Mobile data collection is so thermal right now
After dark, a fleet of SUVs takes to the streets in cities and towns across America. They move slowly, less than 20 miles per hour, and look like normal vehicles except that mounted atop each is a large black box with wires running out the bottom — an imaging system with eight cameras and various other sensors for taking thermal pictures. As you sleep and the cars crawl along, the cameras log all the places that energy is escaping from your home.
It’s the data collection wave of the future, rolling right past your front door.
“Each vehicle can cover 5,000 to 8,000 homes in an evening in a normal suburban area. We’re able to look at the thermal data and get a good idea of how much energy your home is leaking, where it’s leaking, and what you can do to address it,” says Jan Falkowski, chief technology officer of Essess, the Cambridge company that conducts the thermal mapping.
The techniques used by Essess are part of a bigger trend toward large-scale, passive “sensing” of environmental features. It’s a trend that was inaugurated most prominently with the release of Google Street View in 2007 and has accelerated in recent years to include the detection of many different aspects of our surroundings, from building energy-loss to potholes to the location of sidewalk benches.
One of the most recent innovations involves the sensing of street lights. In a paper published in June, MIT engineer Sanjay Sarma and his collaborators (including former graduate students Sumeet Kumar and Jason Ku) describe a method for mapping the locations of street lights and detecting outages when they occur. They propose affixing simple light sensors and video cameras to the tops of city vehicles (buses, trash trucks, snowplows, street sweepers). As the vehicles go about their normal business, the sensors monitor street light conditions, doing away with the need for tedious 311 calls and giving cities a far more comprehensive picture of the lights they actually have.
“Lighting is a big deal in cities, it’s a significant consumer of electricity. Many cities have poor inventories of their infrastructure and don’t know if enough light is being delivered on the ground,” says Sarma, a leader in the field who also developed the technology behind Essess.
Some sensing revolutions allow scientists to perceive aspects of reality that were previously inaccessible. The first ever detection of gravitational waves last year is a good example of that kind of progress. Others scale commonplace observations (hey, that street light is out!) to create powerful new data flows and a more fine-grained view of the mundane activity all around us.

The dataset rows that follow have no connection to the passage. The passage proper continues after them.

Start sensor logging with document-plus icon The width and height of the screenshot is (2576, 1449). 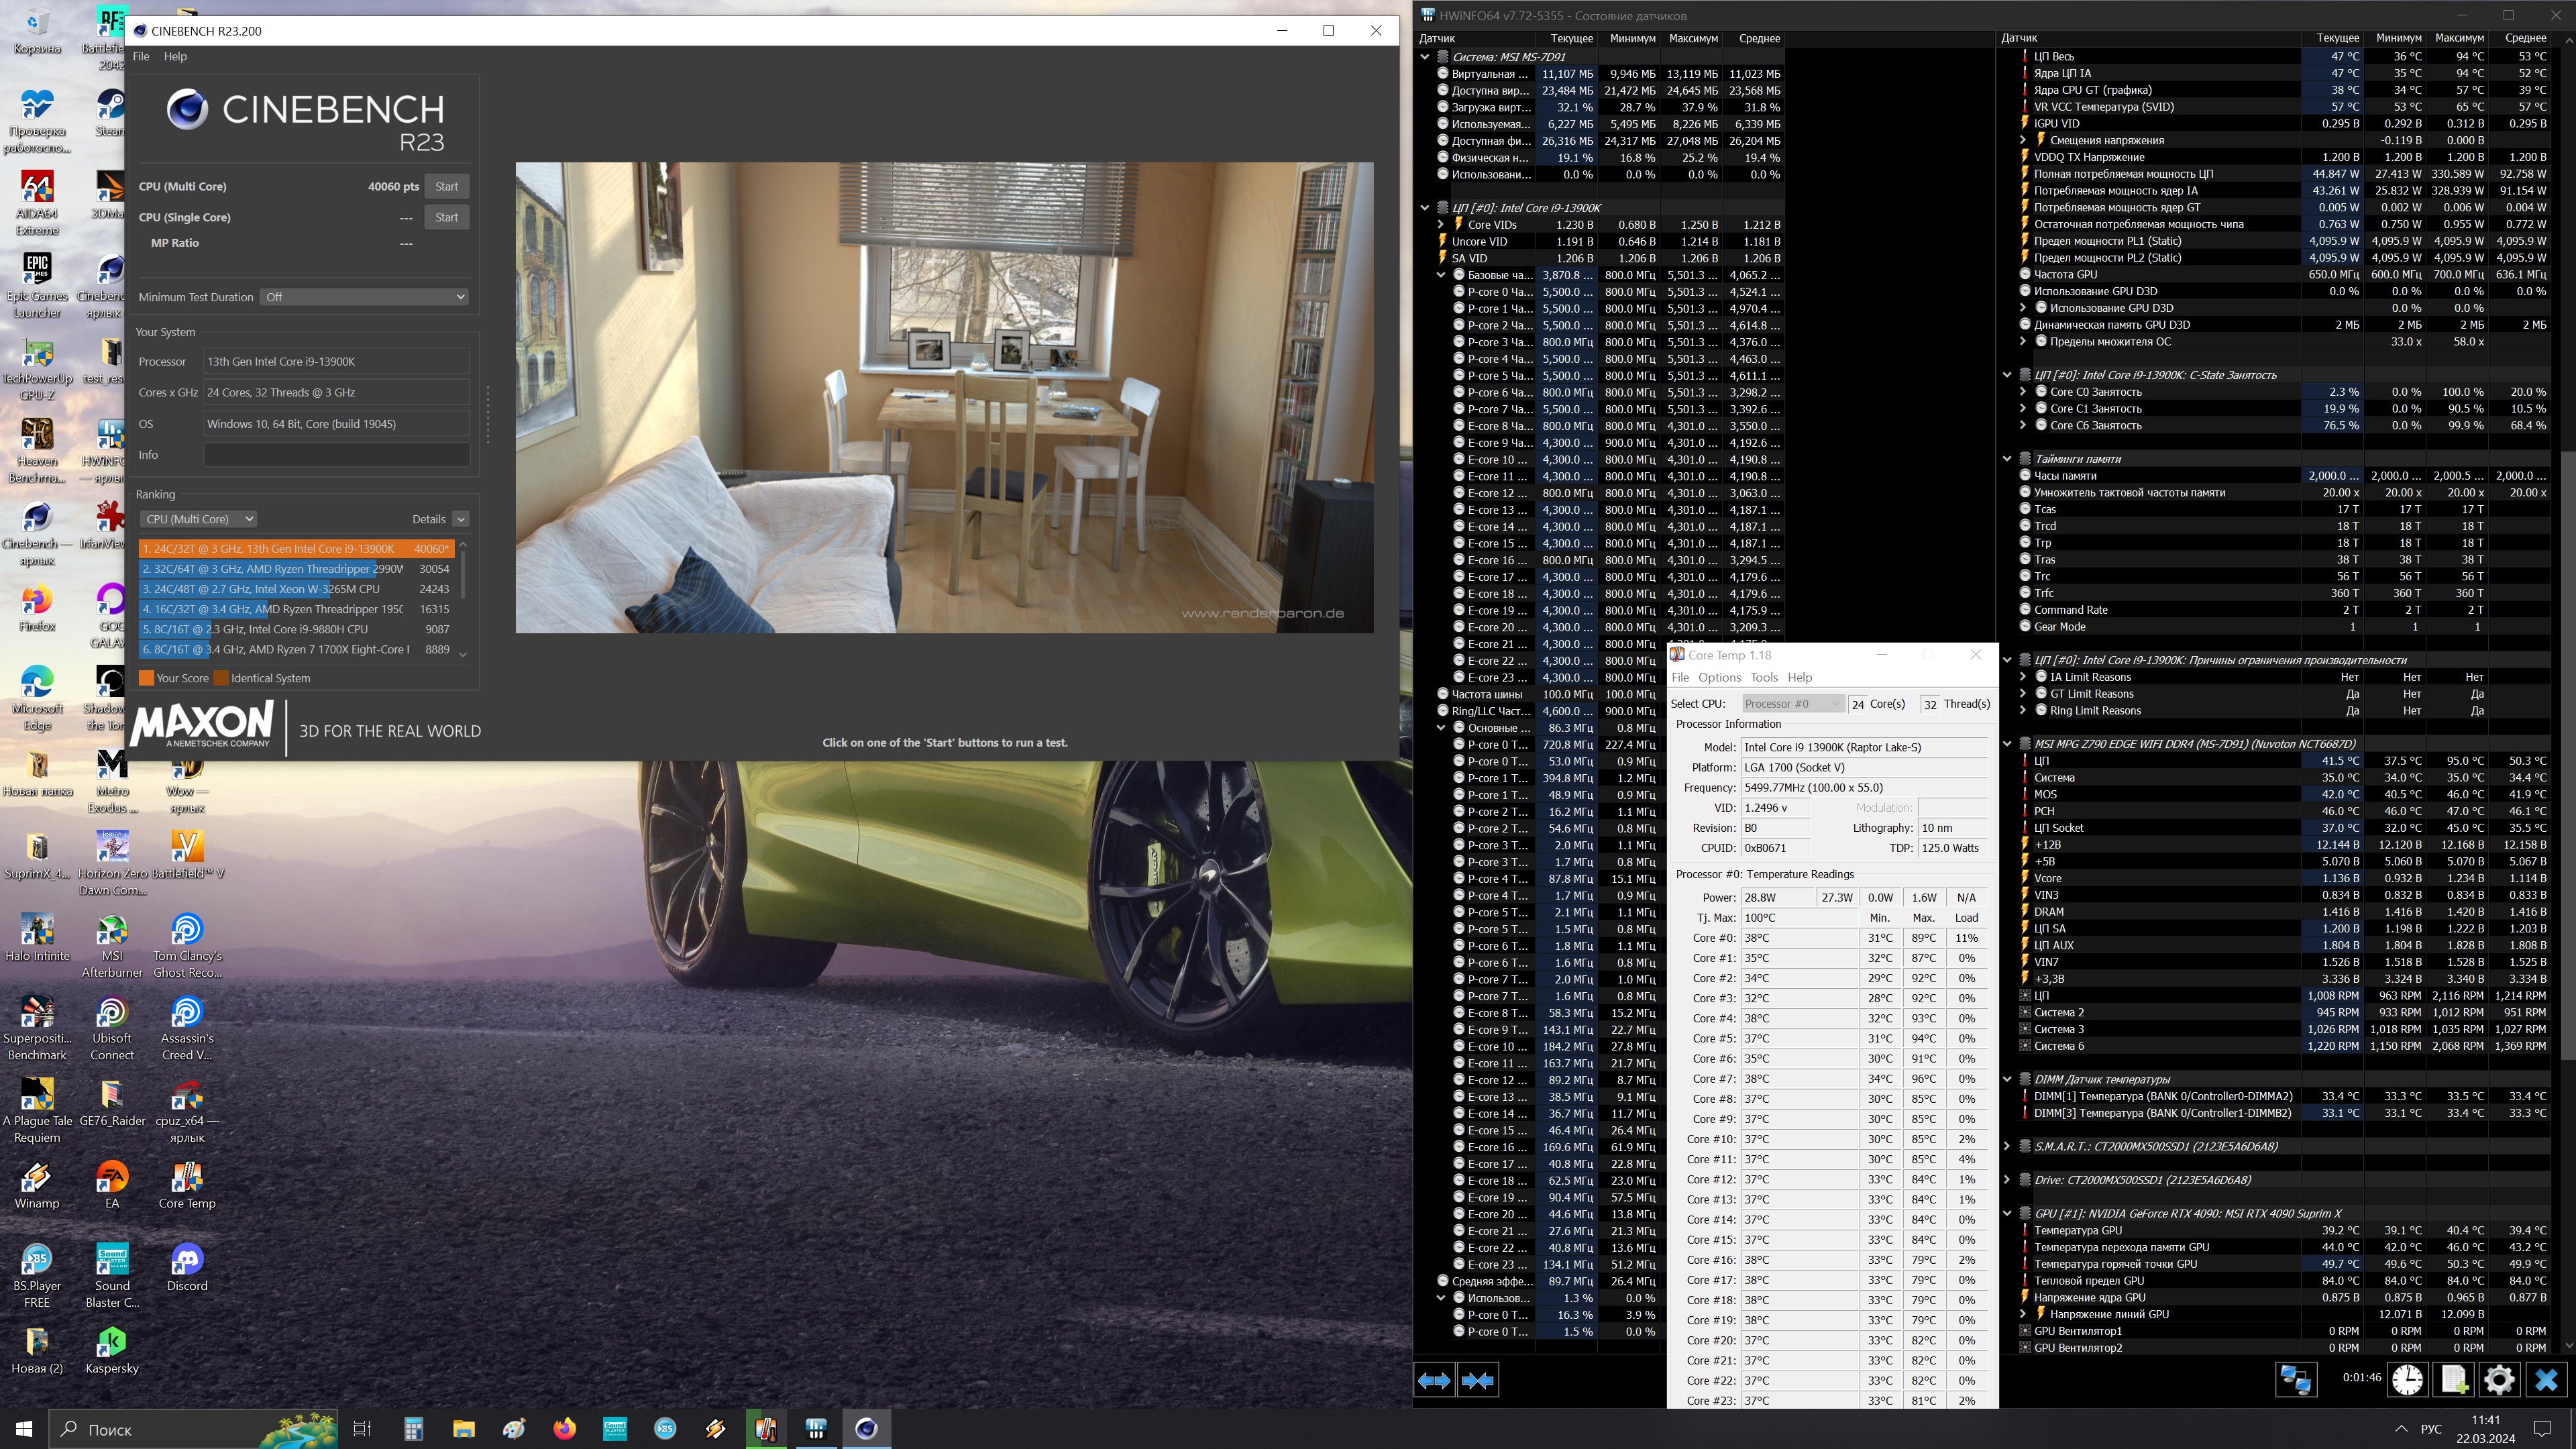point(2454,1380)
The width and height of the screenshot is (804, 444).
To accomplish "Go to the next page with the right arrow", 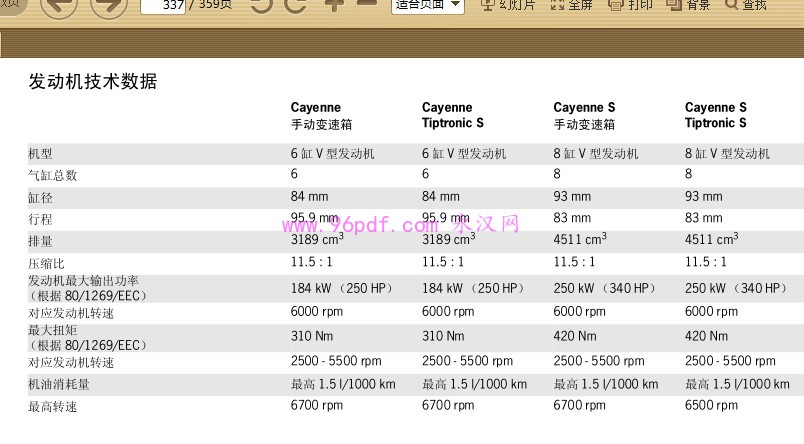I will 108,6.
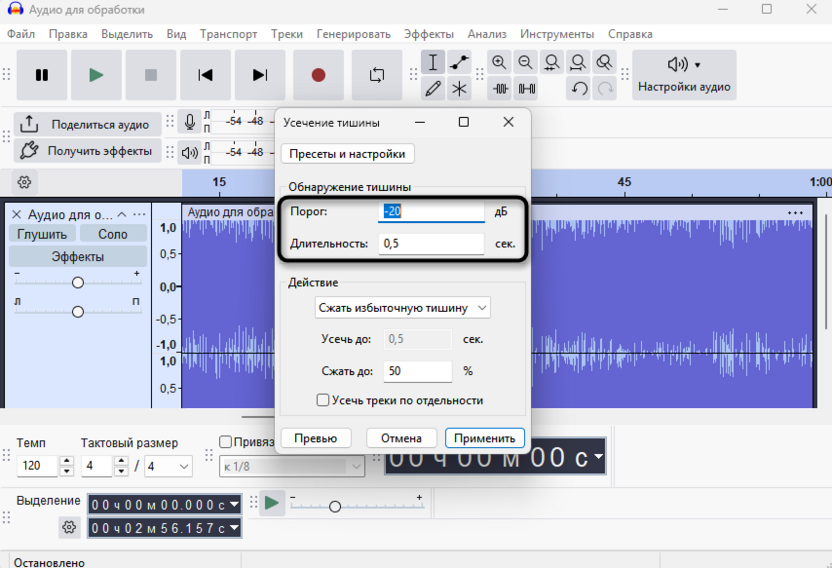Open the 'Эффекты' menu
The width and height of the screenshot is (832, 568).
428,34
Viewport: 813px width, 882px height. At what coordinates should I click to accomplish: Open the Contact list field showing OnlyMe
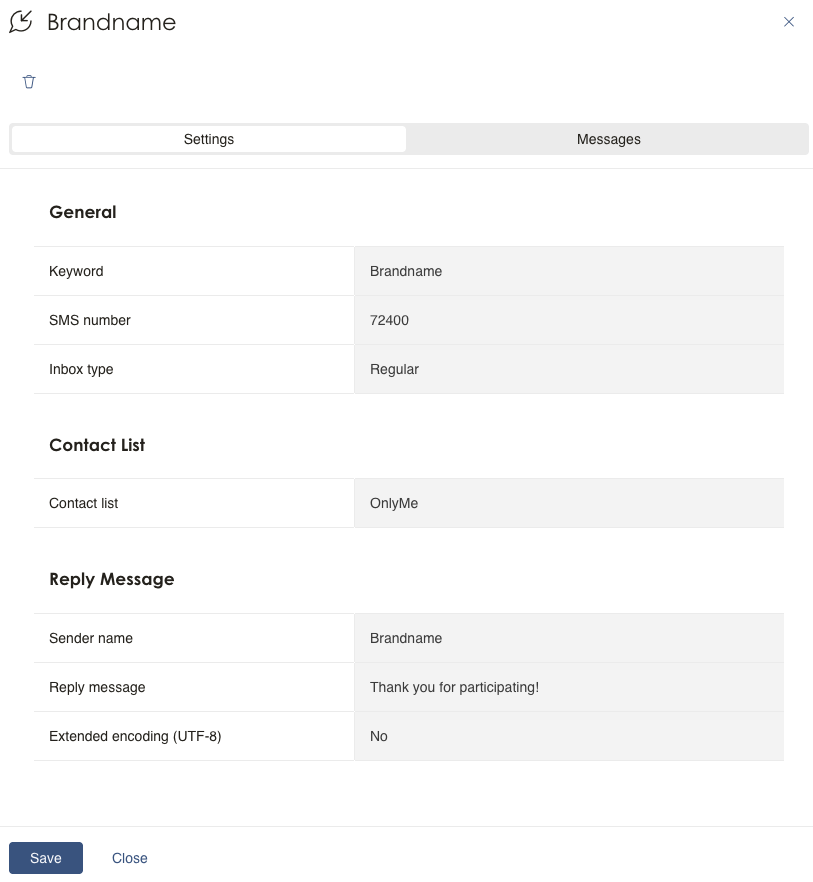(x=568, y=503)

After the Essess vehicles complete their surveys, for instance, the company feeds that data to your local utility provider that then sends you a letter in the mail noting where energy is escaping and explaining options for making your home more efficient: air sealing for windows, spray foam by your foundation, better wall insulation.
“We’re helping the utility identify which customers need help, and the utility helps the customer connect with the contractor that will do the work,” says Falkowski.
The possibilities for augmenting routine movement with sensing capabilities are endless. Engineers at Northeastern University are working on a project called VOTERS, for Versatile Onboard Traffic Embedded Roaming Sensors, that uses a radar-enabled van to detect potholes in the course of normal driving. At Columbia University, engineer Andrew Smyth is collaborating with the City of New York to use sensors already attached to city vehicles to monitor traffic flows. His colleague Xiaofan Jiang has a similar project underway in Beijing to measure air-quality.
“This kind of mobile sensing is very exciting in the sense that you can have lots of data, the spatial resolution is very high, and after installation it doesn’t require much human intervention,” says Smyth. “It is really incredible.”
Often it’s hard to perceive the line between the present and some remote technological future. With the deployment of sensors, though, the line seems clear. The proliferation of autonomous vehicles (on land and in the air) will enhance both the need for broad-scale, continually updated data and the ability to collect it. At the same time, rapid advances in machine learning software are expanding the range of things that these sensors can observe: street lights today, faces in a crowd tomorrow.